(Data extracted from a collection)
Segment Open
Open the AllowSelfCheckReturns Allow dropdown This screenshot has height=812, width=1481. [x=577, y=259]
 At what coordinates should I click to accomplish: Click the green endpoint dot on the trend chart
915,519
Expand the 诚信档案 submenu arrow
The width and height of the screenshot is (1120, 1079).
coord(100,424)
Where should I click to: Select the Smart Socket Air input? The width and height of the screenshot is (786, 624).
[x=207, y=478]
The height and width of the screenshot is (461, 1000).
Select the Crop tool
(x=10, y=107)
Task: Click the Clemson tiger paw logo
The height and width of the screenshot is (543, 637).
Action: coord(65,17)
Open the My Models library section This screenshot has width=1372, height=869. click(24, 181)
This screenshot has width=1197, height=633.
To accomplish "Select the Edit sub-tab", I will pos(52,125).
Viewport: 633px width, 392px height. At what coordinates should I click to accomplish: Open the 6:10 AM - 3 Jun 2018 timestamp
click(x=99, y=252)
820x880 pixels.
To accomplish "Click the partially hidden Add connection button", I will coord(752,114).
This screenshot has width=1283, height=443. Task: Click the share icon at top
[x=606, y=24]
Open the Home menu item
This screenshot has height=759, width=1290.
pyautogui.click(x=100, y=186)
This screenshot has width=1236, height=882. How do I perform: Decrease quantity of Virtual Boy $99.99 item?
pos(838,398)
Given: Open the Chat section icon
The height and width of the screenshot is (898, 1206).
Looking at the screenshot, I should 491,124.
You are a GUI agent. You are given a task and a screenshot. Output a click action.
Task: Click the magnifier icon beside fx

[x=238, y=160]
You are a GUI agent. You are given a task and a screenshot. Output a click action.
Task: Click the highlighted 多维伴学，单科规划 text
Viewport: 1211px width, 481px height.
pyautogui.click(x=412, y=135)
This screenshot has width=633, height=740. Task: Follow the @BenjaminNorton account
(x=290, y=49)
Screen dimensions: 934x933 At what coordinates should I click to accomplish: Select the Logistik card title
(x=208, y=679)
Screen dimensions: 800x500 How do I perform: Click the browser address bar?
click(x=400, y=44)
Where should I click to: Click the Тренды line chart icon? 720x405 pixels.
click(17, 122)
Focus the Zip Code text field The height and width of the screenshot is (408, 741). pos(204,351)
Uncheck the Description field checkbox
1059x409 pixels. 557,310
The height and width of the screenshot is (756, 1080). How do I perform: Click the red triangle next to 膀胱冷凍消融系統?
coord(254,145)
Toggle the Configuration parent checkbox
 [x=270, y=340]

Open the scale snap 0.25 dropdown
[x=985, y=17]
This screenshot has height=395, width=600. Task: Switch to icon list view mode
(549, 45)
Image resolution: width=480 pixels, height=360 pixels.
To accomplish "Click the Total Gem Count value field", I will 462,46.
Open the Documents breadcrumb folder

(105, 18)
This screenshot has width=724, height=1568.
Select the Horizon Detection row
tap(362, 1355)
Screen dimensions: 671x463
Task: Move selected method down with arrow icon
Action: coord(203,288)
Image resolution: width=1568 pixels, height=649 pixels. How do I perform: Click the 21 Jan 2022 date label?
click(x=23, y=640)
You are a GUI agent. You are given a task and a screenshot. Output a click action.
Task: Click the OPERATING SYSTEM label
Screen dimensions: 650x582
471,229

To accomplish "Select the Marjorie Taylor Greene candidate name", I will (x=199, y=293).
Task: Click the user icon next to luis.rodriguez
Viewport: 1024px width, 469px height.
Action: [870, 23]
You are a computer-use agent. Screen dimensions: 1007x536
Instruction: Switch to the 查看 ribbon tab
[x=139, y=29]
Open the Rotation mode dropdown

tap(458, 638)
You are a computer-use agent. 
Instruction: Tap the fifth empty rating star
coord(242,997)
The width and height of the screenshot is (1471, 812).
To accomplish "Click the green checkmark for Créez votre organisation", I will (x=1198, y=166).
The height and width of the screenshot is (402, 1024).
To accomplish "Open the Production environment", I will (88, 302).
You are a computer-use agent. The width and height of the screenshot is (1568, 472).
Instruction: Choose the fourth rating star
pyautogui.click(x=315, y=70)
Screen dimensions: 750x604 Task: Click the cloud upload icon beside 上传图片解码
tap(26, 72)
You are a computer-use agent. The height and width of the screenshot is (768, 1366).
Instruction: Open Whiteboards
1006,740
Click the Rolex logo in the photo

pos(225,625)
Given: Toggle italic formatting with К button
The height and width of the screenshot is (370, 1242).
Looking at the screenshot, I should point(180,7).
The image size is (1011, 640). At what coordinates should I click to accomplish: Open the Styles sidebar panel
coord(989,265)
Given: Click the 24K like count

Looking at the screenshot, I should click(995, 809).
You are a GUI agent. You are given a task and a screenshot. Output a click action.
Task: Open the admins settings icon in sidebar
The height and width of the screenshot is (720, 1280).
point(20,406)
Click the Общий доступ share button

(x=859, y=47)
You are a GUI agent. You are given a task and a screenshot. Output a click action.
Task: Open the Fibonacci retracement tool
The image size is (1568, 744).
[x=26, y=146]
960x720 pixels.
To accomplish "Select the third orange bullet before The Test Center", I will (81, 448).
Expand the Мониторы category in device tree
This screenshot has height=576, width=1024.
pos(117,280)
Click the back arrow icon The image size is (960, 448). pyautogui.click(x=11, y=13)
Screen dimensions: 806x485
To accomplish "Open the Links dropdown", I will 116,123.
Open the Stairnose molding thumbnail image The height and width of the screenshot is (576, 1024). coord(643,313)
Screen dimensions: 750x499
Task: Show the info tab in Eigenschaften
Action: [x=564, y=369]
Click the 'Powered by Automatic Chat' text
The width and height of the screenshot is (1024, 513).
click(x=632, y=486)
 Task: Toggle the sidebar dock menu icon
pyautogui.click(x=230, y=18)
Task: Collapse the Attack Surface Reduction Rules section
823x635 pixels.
Segment Closed
- _PROMPT_: Each of the entries above is to be repeated exactly.

- _WRITTEN RESPONSE_:
Open the AllowSelfCheckReturns Allow dropdown This screenshot has height=812, width=1481. [x=577, y=259]
 At what coordinates should I click to accomplish: Click the green endpoint dot on the trend chart
915,519
Expand the 诚信档案 submenu arrow
The width and height of the screenshot is (1120, 1079).
coord(100,424)
Where should I click to: Select the Smart Socket Air input? The width and height of the screenshot is (786, 624).
[x=207, y=478]
The height and width of the screenshot is (461, 1000).
Select the Crop tool
(x=10, y=107)
Task: Click the Clemson tiger paw logo
The height and width of the screenshot is (543, 637).
Action: coord(65,17)
Open the My Models library section This screenshot has width=1372, height=869. click(24, 181)
This screenshot has width=1197, height=633.
To accomplish "Select the Edit sub-tab", I will pos(52,125).
Viewport: 633px width, 392px height. At what coordinates should I click to accomplish: Open the 6:10 AM - 3 Jun 2018 timestamp
click(x=99, y=252)
820x880 pixels.
To accomplish "Click the partially hidden Add connection button", I will coord(752,114).
This screenshot has width=1283, height=443. Task: Click the share icon at top
[x=606, y=24]
Open the Home menu item
This screenshot has height=759, width=1290.
pyautogui.click(x=100, y=186)
This screenshot has width=1236, height=882. How do I perform: Decrease quantity of Virtual Boy $99.99 item?
pos(838,398)
Given: Open the Chat section icon
The height and width of the screenshot is (898, 1206).
Looking at the screenshot, I should 491,124.
You are a GUI agent. You are given a task and a screenshot. Output a click action.
Task: Click the magnifier icon beside fx

[x=238, y=160]
You are a GUI agent. You are given a task and a screenshot. Output a click action.
Task: Click the highlighted 多维伴学，单科规划 text
Viewport: 1211px width, 481px height.
pyautogui.click(x=412, y=135)
This screenshot has width=633, height=740. Task: Follow the @BenjaminNorton account
(x=290, y=49)
Screen dimensions: 934x933 At what coordinates should I click to accomplish: Select the Logistik card title
(x=208, y=679)
Screen dimensions: 800x500 How do I perform: Click the browser address bar?
click(x=400, y=44)
Where should I click to: Click the Тренды line chart icon? 720x405 pixels.
click(17, 122)
Focus the Zip Code text field The height and width of the screenshot is (408, 741). pos(204,351)
Uncheck the Description field checkbox
1059x409 pixels. 557,310
The height and width of the screenshot is (756, 1080). How do I perform: Click the red triangle next to 膀胱冷凍消融系統?
coord(254,145)
Toggle the Configuration parent checkbox
 [x=270, y=340]

Open the scale snap 0.25 dropdown
[x=985, y=17]
This screenshot has height=395, width=600. Task: Switch to icon list view mode
(549, 45)
Image resolution: width=480 pixels, height=360 pixels.
To accomplish "Click the Total Gem Count value field", I will 462,46.
Open the Documents breadcrumb folder

(105, 18)
This screenshot has width=724, height=1568.
Select the Horizon Detection row
tap(362, 1355)
Screen dimensions: 671x463
Task: Move selected method down with arrow icon
Action: coord(203,288)
Image resolution: width=1568 pixels, height=649 pixels. How do I perform: Click the 21 Jan 2022 date label?
click(x=23, y=640)
You are a GUI agent. You are given a task and a screenshot. Output a click action.
Task: Click the OPERATING SYSTEM label
Screen dimensions: 650x582
471,229

To accomplish "Select the Marjorie Taylor Greene candidate name", I will (x=199, y=293).
Task: Click the user icon next to luis.rodriguez
Viewport: 1024px width, 469px height.
Action: [870, 23]
You are a computer-use agent. Screen dimensions: 1007x536
Instruction: Switch to the 查看 ribbon tab
[x=139, y=29]
Open the Rotation mode dropdown

tap(458, 638)
You are a computer-use agent. 
Instruction: Tap the fifth empty rating star
coord(242,997)
The width and height of the screenshot is (1471, 812).
To accomplish "Click the green checkmark for Créez votre organisation", I will (x=1198, y=166).
The height and width of the screenshot is (402, 1024).
To accomplish "Open the Production environment", I will (88, 302).
You are a computer-use agent. The width and height of the screenshot is (1568, 472).
Instruction: Choose the fourth rating star
pyautogui.click(x=315, y=70)
Screen dimensions: 750x604 Task: Click the cloud upload icon beside 上传图片解码
tap(26, 72)
You are a computer-use agent. The height and width of the screenshot is (768, 1366).
Instruction: Open Whiteboards
1006,740
Click the Rolex logo in the photo

pos(225,625)
Given: Toggle italic formatting with К button
The height and width of the screenshot is (370, 1242).
Looking at the screenshot, I should point(180,7).
The image size is (1011, 640). At what coordinates should I click to accomplish: Open the Styles sidebar panel
coord(989,265)
Given: Click the 24K like count

Looking at the screenshot, I should click(995, 809).
You are a GUI agent. You are given a task and a screenshot. Output a click action.
Task: Open the admins settings icon in sidebar
The height and width of the screenshot is (720, 1280).
point(20,406)
Click the Общий доступ share button

(x=859, y=47)
You are a GUI agent. You are given a task and a screenshot. Output a click action.
Task: Open the Fibonacci retracement tool
The image size is (1568, 744).
[x=26, y=146]
960x720 pixels.
To accomplish "Select the third orange bullet before The Test Center", I will (81, 448).
Expand the Мониторы category in device tree
This screenshot has height=576, width=1024.
pos(117,280)
Click the back arrow icon The image size is (960, 448). pyautogui.click(x=11, y=13)
Screen dimensions: 806x485
To accomplish "Open the Links dropdown", I will 116,123.
Open the Stairnose molding thumbnail image The height and width of the screenshot is (576, 1024). coord(643,313)
Screen dimensions: 750x499
Task: Show the info tab in Eigenschaften
Action: [x=564, y=369]
Click the 'Powered by Automatic Chat' text
The width and height of the screenshot is (1024, 513).
click(x=632, y=486)
 Task: Toggle the sidebar dock menu icon
pyautogui.click(x=230, y=18)
Task: Collapse the Attack Surface Reduction Rules section
823x635 pixels.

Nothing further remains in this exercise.